Village in Pomeranian Voivodeship, Poland

Zblewo is a village in Starogard County, Pomeranian Voivodeship, in northern Poland. It is the seat of Gmina Zblewo. It is located within the ethnocultural region of Kociewie in the historic region of Pomerania.

==History==
The oldest mention of the village dates back to 1305. Zblewo was a royal village of the Kingdom of Poland, administratively located in the Tczew County in the Pomeranian Voivodeship.

It was annexed by Prussia in the First Partition of Poland in 1772. The development of Zblewo in the latter half of the 19th century is primarily associated with the construction of the Prussian Eastern Railway.
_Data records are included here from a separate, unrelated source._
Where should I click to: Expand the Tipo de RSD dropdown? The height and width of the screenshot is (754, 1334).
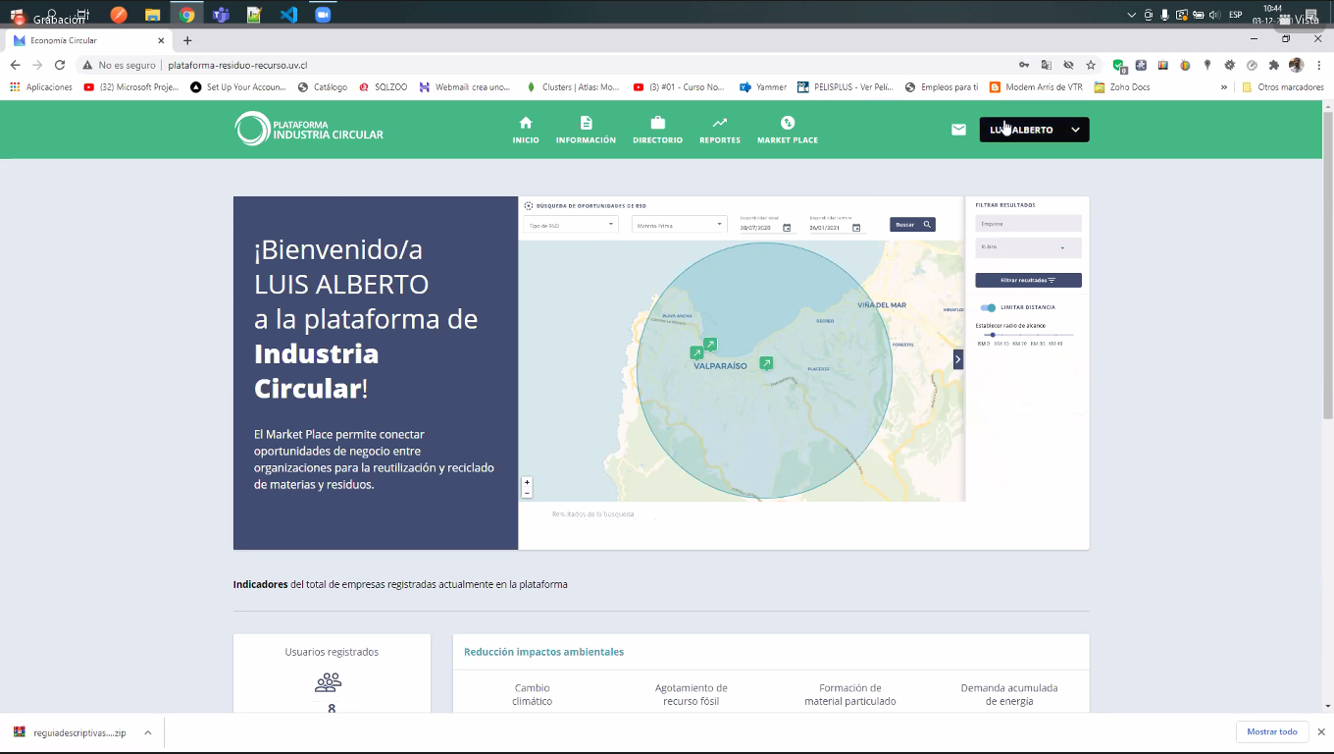click(x=571, y=225)
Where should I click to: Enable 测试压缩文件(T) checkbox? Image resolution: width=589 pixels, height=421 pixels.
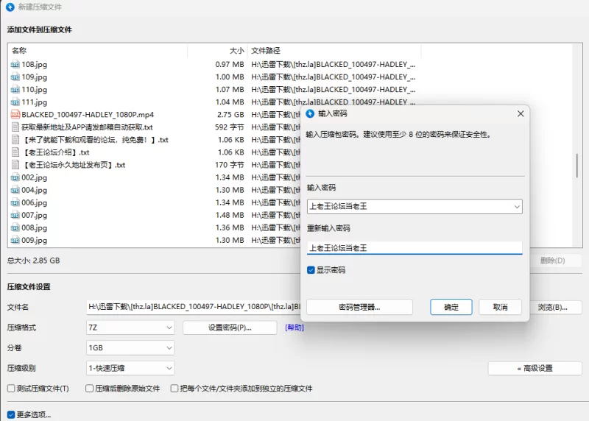(11, 388)

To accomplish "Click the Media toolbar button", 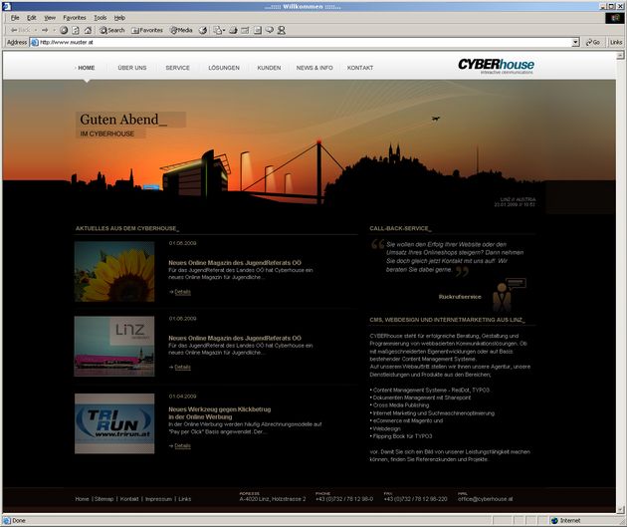I will point(180,30).
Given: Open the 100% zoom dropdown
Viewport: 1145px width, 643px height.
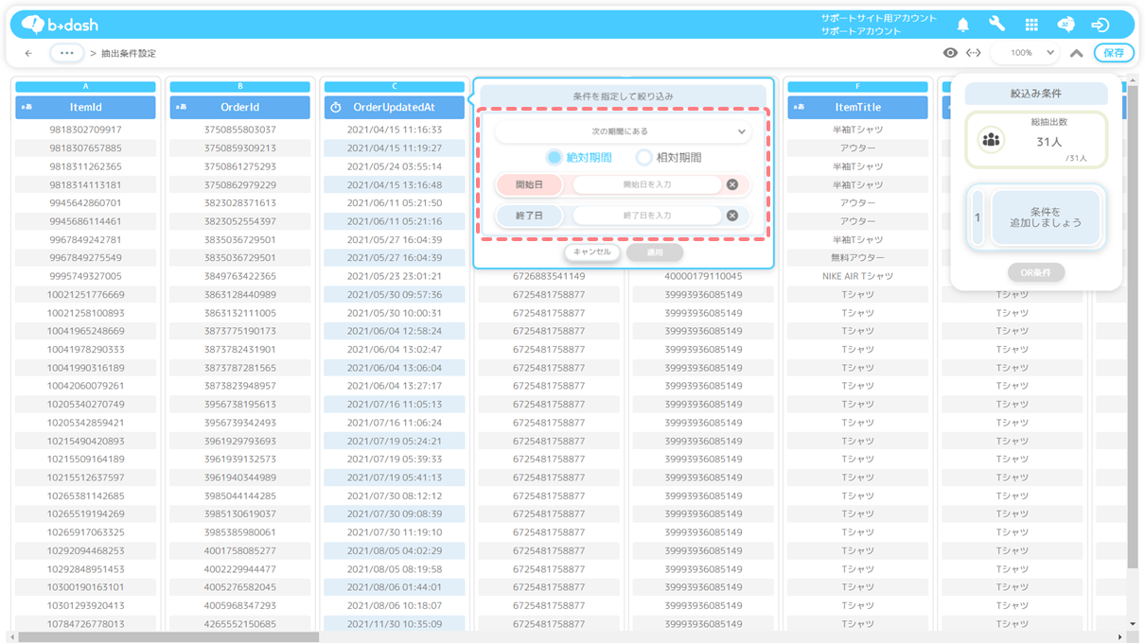Looking at the screenshot, I should pos(1032,53).
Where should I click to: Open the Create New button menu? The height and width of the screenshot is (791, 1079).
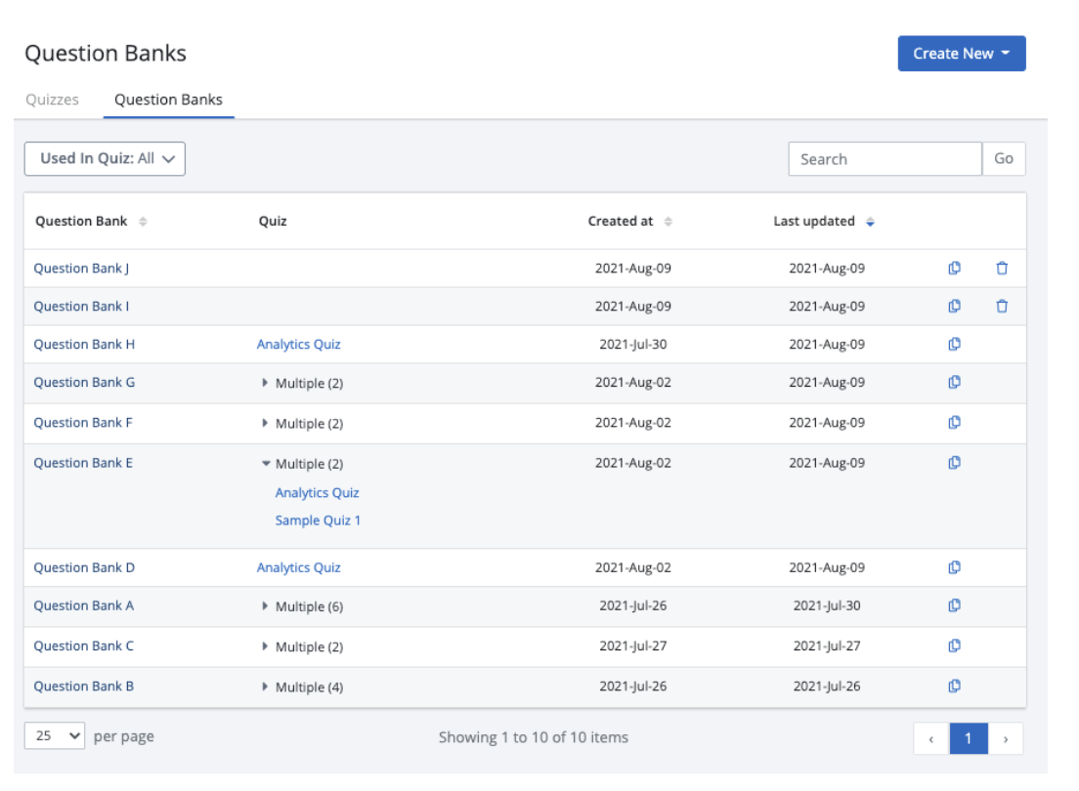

After World War I, the village became part of the Second Polish Republic.

During the Nazi occupation of Poland (World War II), in 1939, the Nazis murdered several Poles from Zblewo, including a local priest, along with Poles from other villages in large massacres in the Szpęgawski Forest as part of the Intelligenzaktion Pommern.

==Transport==
The village is served by a railway station on the Tczew–Kostrzyn route, line 203.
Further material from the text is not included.